Collected data
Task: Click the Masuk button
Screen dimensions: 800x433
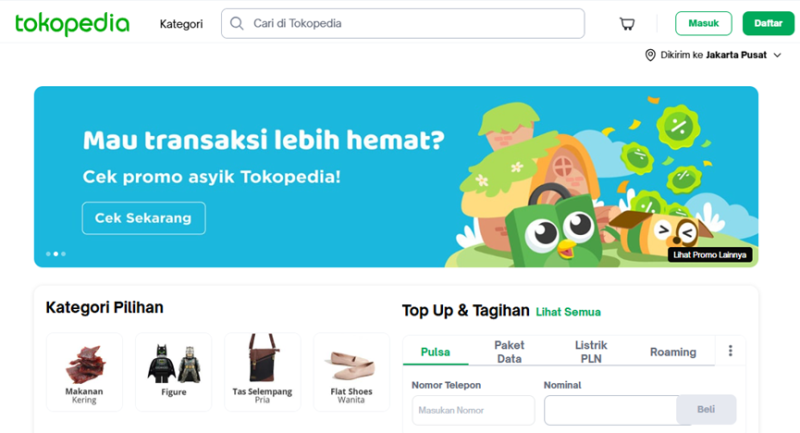Action: tap(703, 23)
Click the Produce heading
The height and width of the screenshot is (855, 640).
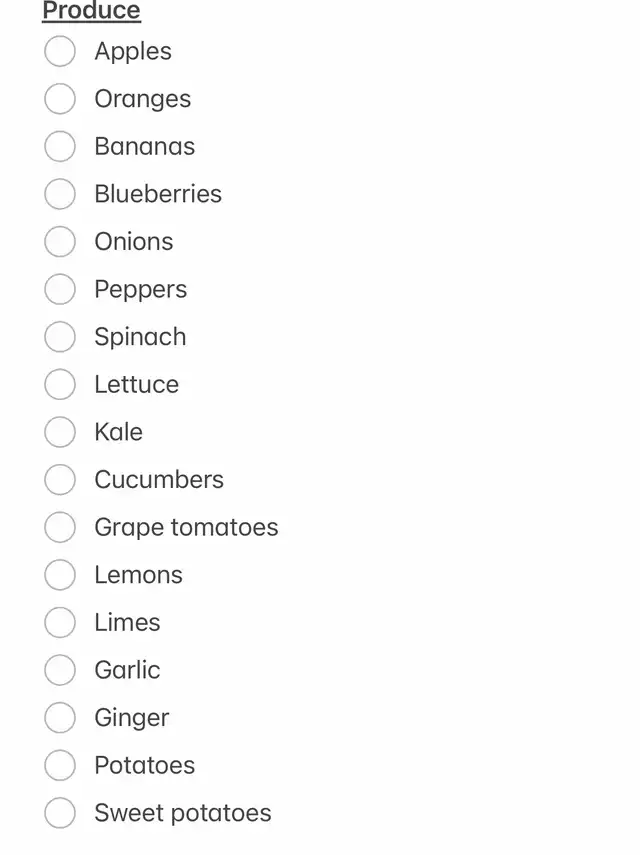click(91, 11)
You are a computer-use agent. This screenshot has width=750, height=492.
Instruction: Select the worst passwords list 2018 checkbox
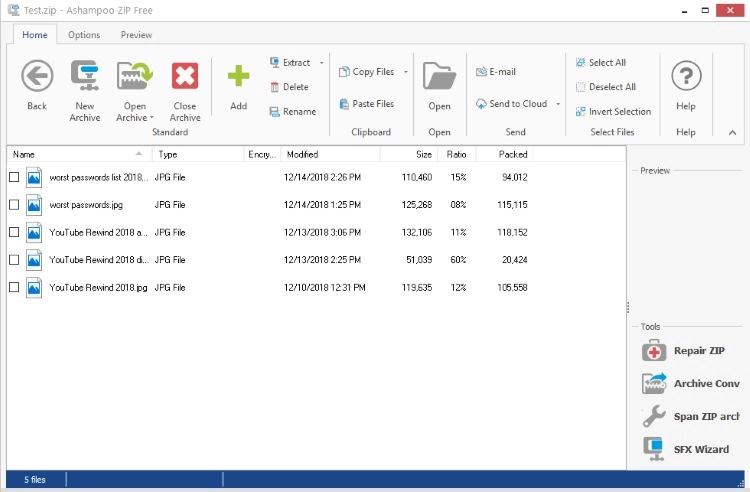pyautogui.click(x=14, y=177)
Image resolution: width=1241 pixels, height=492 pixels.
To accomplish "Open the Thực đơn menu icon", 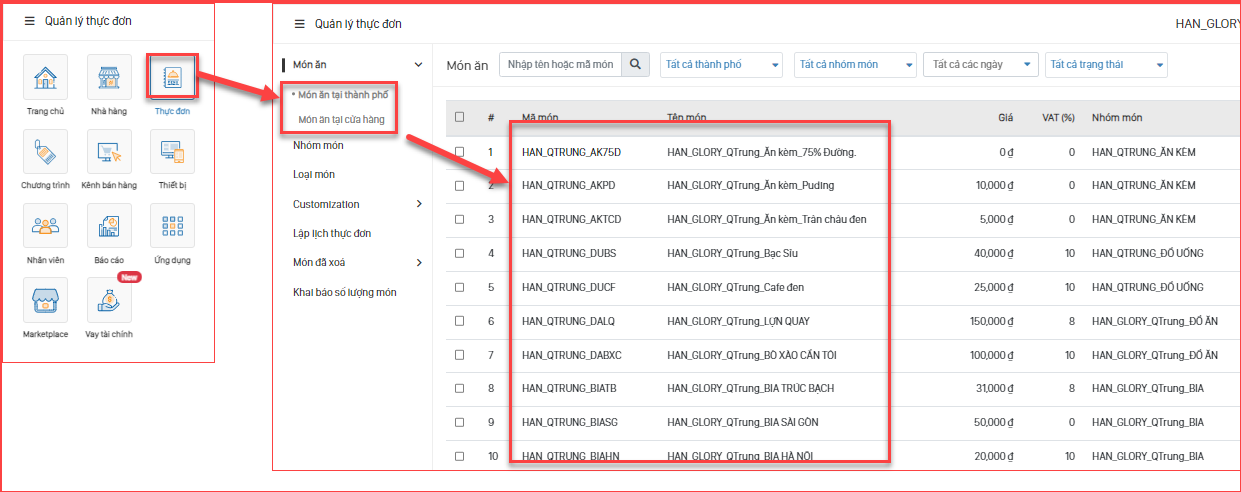I will (x=172, y=78).
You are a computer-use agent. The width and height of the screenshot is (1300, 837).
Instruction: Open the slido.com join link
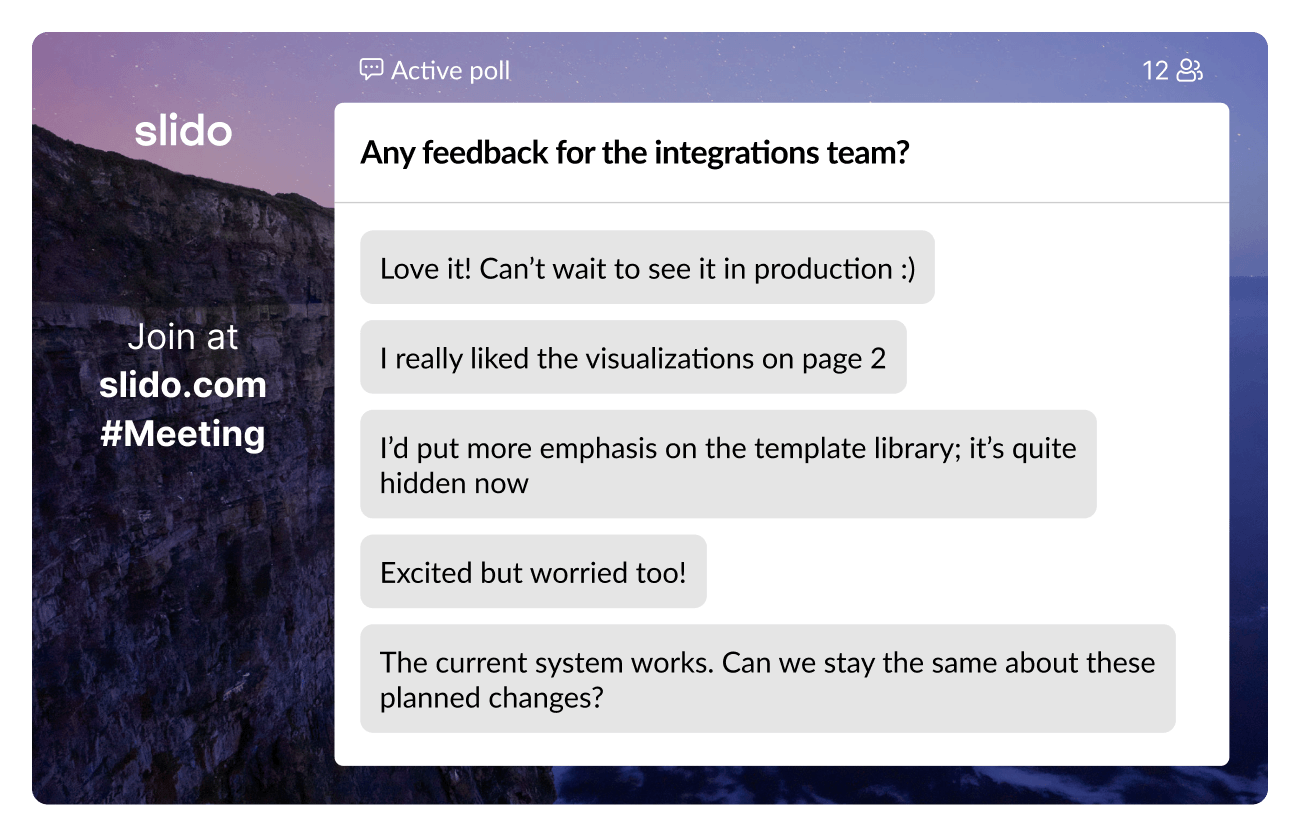click(x=183, y=385)
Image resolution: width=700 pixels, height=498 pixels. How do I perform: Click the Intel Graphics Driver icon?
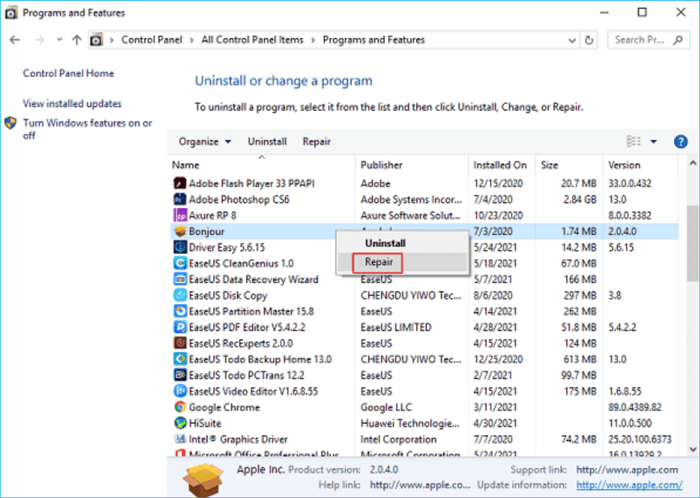180,439
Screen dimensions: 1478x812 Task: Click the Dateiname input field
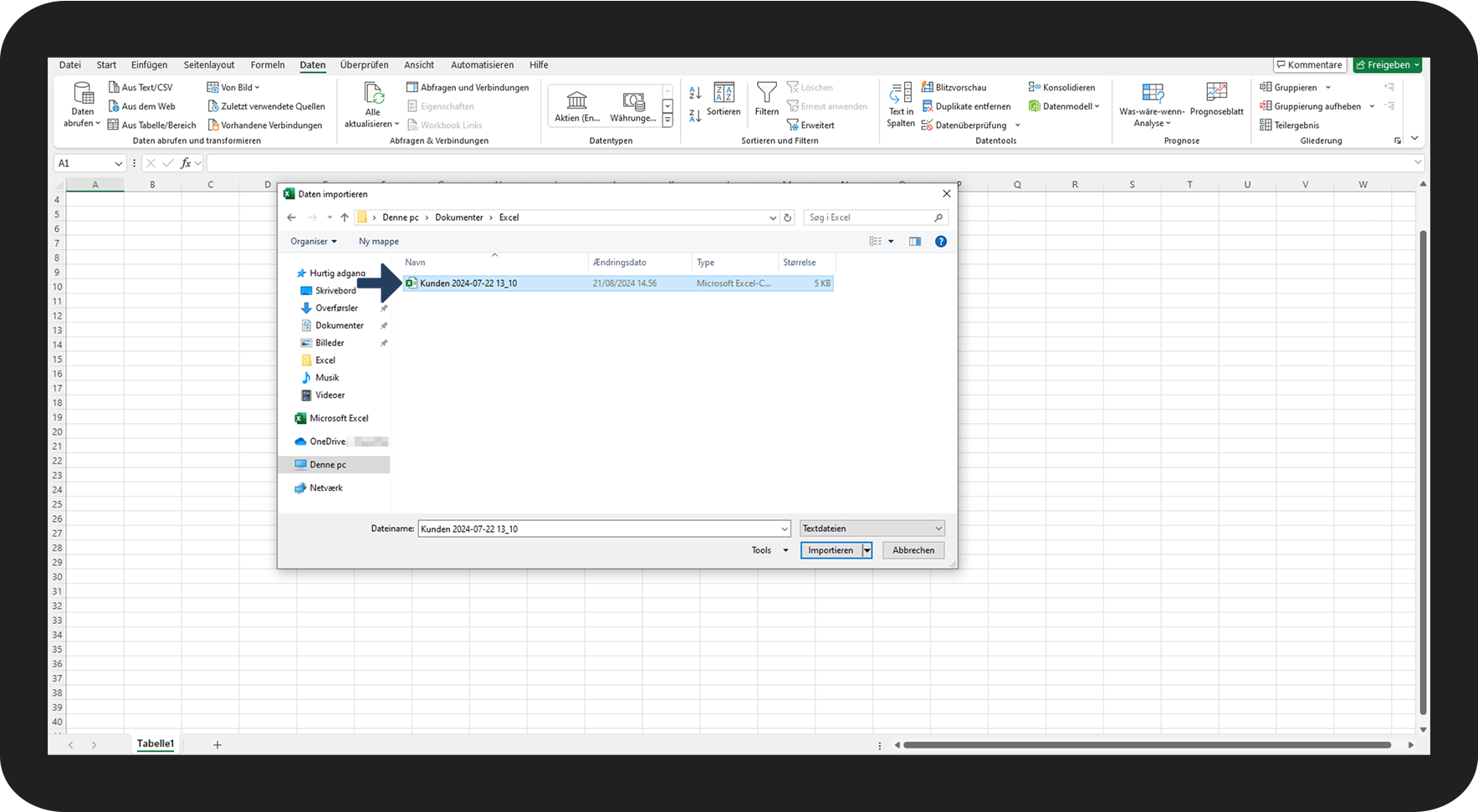pos(598,529)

__Task requirements__
If a line of the data holds the string "agent", list it.

__Task output__
You are a computer-use agent. This screenshot has width=750, height=492.
You are a computer-use agent. The width and height of the screenshot is (1300, 837).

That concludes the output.